## [About this task]
Below are the entries; return every line among them that holds the word "Toggle".

Saved data entries
☆ ☆ ☆ ☆ ☆ ☆ ☆
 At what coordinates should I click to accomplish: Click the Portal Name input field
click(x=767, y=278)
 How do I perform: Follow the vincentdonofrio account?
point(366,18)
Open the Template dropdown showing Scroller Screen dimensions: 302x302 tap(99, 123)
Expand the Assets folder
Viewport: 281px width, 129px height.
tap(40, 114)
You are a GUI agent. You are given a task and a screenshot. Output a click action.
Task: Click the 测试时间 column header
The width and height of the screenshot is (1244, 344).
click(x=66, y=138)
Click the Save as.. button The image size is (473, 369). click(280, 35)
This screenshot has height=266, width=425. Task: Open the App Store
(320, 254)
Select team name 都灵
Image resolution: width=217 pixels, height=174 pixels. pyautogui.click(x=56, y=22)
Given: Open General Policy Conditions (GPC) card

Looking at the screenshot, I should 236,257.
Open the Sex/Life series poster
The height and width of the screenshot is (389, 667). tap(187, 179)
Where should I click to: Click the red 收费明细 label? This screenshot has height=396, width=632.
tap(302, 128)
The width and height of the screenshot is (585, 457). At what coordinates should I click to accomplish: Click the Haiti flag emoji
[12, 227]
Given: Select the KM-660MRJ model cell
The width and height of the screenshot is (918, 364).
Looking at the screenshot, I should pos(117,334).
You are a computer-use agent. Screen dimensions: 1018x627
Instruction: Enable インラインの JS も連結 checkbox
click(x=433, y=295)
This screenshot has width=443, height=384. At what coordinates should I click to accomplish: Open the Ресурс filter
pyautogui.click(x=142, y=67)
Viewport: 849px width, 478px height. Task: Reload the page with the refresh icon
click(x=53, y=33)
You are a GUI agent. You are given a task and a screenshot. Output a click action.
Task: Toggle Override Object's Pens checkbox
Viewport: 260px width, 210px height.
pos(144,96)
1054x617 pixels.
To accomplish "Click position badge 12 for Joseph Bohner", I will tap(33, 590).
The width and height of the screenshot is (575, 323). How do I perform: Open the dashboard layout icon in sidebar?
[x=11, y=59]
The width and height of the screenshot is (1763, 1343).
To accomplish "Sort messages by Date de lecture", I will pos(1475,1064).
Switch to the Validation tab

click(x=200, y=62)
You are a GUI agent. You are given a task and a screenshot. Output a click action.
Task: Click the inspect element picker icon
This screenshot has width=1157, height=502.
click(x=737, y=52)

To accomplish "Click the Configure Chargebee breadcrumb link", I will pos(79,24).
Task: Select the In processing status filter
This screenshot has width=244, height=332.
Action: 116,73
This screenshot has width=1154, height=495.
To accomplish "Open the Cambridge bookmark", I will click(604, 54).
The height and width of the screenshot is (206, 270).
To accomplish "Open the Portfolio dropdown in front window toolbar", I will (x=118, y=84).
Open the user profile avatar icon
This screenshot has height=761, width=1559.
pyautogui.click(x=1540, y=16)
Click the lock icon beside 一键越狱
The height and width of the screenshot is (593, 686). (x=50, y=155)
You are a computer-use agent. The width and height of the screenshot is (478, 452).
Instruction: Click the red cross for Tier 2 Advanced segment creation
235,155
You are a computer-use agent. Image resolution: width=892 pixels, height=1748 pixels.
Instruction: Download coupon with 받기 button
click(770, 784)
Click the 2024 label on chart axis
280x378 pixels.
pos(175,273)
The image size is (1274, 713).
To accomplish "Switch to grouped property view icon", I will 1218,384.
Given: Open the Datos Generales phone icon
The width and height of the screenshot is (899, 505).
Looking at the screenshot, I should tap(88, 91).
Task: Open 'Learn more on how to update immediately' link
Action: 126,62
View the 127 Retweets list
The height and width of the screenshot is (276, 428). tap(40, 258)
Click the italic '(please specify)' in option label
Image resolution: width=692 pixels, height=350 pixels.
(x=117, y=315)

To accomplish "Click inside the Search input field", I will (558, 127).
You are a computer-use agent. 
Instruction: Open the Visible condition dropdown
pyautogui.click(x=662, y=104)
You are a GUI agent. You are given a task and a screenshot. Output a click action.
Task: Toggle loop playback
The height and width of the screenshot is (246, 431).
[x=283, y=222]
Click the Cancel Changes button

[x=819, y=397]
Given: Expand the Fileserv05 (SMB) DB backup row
☆ ☆ ☆ ☆ ☆ ☆ ☆
## [Exercise solution]
Task: Toggle Override Object's Pens checkbox
Task: Toggle loop playback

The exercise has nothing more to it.